Propam Polda Bali Selidiki Dugaan Kasus Narkoba Anak Pengusaha yang Direhab Polres Badung

Ilustrasi
Ilustrasi

DENPASAR, balipuspanews.com – Mabes Polri dan Irwasda Polda Bali ikut memantau kasus tidak ditahannya pria berinisial MS,31, dan pacarnya AD,32, dalam kasus kepemilikan ganja kering. MS yang berstatus tersangka itu diduga anak pengusaha tambang minyak.

Kedua pasangan kekasih itu ditangkap Satresnarkoba Polres Badung saat mengkonsumsi ganja kering di rumahnya di daerah Kerobokan, Kuta Utara, Badung, pada Sabtu (19/3/2022) sekitar pukul 23.00 WITA.

Keikutsertaan mabes Polri memantau kasus ini disampaikan Kabid Propam Polda Bali Kombespol Bambang Tertianto kepada wartawan di Mapolda Bali, pada Selasa (12/4/2022).

Dijelaskan Kombes Bambang, kasus ini memang sudah viral di media sosial (medsos) dan beberapa media di Bali.

“Bahkan sebelum diberitakan di media, sudah ada informasi dari Mabes Polri dan dari Irwasda Polda Bali. Sehingga kita siap tindaklanjuti informasi ini dengan melakukan penyelidikan,” tegasnya.

Perwira melati tiga dipundak ini mengatakan pihaknya akan mendalami seperti apa prosedur rehabilitasi (rehab) yang lazim diberikan kepada tersangka narkoba.

Apakah harus ada putusan pengadilan atau proses persidangan atau hanya sampai di penyidik saja. Termasuk syarat untuk Restorasi Justice (RJ) terhadap tersangka narkoba seperti apa.

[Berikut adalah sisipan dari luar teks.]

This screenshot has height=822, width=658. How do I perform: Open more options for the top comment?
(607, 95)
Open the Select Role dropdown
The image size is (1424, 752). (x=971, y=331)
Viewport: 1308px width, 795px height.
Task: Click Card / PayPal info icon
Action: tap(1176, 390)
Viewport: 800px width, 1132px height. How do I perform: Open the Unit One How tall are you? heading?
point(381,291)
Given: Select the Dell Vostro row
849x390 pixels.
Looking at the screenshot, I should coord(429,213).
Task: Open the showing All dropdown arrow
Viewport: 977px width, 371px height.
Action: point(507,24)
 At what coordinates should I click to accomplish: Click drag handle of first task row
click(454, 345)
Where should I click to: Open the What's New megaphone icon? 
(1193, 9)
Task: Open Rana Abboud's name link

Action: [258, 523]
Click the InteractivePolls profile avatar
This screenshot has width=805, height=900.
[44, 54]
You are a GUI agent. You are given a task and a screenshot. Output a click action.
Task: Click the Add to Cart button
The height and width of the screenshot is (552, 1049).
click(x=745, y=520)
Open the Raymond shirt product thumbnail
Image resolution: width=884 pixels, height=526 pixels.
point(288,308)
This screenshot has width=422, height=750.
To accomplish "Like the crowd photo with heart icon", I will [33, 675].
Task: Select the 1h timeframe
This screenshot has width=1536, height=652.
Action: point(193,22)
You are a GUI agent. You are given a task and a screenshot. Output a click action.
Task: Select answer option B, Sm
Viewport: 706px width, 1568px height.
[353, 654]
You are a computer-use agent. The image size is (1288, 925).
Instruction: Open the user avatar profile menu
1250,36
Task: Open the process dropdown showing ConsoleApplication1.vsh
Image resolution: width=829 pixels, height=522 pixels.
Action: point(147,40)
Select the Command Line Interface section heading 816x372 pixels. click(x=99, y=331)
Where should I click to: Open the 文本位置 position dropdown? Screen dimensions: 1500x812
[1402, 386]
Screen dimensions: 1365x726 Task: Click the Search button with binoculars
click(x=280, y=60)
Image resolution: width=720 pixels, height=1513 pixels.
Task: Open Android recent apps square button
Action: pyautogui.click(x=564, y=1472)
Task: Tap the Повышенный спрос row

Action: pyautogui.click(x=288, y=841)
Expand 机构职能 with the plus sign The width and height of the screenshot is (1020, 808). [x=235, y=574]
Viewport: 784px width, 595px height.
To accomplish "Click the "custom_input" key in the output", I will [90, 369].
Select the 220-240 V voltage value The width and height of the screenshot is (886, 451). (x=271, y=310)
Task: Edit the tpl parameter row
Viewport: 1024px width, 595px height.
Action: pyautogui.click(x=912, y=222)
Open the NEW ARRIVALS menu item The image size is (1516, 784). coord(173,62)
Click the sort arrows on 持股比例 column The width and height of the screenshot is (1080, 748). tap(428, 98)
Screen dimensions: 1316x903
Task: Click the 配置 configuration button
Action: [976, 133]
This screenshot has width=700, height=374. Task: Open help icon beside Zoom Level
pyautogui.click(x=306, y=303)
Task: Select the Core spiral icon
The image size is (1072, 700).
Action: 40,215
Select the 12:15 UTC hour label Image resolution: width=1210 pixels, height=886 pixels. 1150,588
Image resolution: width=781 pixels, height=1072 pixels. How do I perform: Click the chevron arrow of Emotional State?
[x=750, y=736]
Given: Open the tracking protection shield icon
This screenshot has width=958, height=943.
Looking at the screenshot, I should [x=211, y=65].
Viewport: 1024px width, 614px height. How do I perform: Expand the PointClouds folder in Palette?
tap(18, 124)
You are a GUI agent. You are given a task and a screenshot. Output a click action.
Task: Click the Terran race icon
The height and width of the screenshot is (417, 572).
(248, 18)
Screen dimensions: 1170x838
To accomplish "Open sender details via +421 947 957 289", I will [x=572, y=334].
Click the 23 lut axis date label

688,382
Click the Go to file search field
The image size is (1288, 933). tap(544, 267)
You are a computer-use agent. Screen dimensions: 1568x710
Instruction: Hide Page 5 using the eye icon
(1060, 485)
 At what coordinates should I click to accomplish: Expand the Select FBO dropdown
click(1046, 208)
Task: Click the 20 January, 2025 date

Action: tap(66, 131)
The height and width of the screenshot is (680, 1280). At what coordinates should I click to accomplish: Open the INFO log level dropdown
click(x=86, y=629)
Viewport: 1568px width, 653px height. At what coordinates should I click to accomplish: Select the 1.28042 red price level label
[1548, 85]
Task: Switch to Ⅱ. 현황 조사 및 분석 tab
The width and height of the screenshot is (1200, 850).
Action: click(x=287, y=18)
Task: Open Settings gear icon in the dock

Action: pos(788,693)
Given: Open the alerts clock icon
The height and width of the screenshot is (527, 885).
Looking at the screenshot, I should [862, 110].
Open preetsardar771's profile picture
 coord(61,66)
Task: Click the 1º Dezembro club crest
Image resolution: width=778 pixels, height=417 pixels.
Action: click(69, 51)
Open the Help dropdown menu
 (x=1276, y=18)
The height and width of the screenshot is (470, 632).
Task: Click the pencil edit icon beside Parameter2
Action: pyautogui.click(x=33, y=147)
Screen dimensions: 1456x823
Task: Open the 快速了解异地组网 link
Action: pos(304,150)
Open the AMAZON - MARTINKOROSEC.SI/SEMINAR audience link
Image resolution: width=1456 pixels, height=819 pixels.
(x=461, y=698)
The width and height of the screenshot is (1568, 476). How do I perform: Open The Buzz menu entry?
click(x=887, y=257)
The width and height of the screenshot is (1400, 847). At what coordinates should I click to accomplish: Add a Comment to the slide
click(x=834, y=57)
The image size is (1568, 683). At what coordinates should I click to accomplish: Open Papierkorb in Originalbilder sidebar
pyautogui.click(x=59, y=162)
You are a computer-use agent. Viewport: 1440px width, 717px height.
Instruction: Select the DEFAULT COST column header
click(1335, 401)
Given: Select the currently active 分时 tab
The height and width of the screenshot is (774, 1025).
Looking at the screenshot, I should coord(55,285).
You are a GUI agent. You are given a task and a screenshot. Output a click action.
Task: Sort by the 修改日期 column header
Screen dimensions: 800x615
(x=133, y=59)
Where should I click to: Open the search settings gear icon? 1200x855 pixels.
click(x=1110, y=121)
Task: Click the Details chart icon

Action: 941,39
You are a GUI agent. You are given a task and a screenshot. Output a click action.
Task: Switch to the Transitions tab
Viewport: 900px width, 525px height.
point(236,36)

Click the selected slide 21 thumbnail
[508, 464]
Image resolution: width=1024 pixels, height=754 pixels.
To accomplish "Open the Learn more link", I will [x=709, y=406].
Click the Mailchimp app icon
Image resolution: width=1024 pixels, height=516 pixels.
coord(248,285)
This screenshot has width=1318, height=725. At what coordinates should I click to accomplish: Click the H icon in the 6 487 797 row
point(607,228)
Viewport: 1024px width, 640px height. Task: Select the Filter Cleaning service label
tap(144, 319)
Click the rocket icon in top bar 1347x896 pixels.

“Jadi ini yang akan kita cek dan dalami aturan rehab dan Restorasi Justicenya itu seperti apa. Apakah yang dilakukan penyidik Polres Badung benar sesuai prosedur atau tidak,” tegasnya.

Diberitakan, kasus ini bermula dari penangkapan tersangka MS bersama pacarnya AD pada Sabtu (19/3/2022) sekitar pukul 23.00 WITA.

Pasangan kekasih itu diringkus ketika memakai ganja kering seberat 1,6 gram ganja. Namun belum sampai ke proses persidangan, tiba-tiba penyidik membuat keputusan sendiri, yaitu melakukan rehab dan RJ.

Padahal dalam Surat Telegram (ST) Kabareskrim, Komjen Pol Agus Andrianto Nomor;ST/23/III/Res.4/2021/Bareskrim, tanggal 4 Maret 2021 yang intinya bahwa kasus narkoba apabila ada barang buktinya akan dilanjutkan sampai proses persidangan dan berdasarkan putusan pengadilan, apakah yang bersangkutan direhab atau tidak.

“Seharusnya putusan pengadilan yang menentukan rehab tidaknya. Bukan di Polisi yang mutuskan sendiri untuk rehab. Apalagi Restorasi Justice juga bukan ranahnya polisi, tetapi wewenangnya Kejaksaan,” bisik seorang petugas.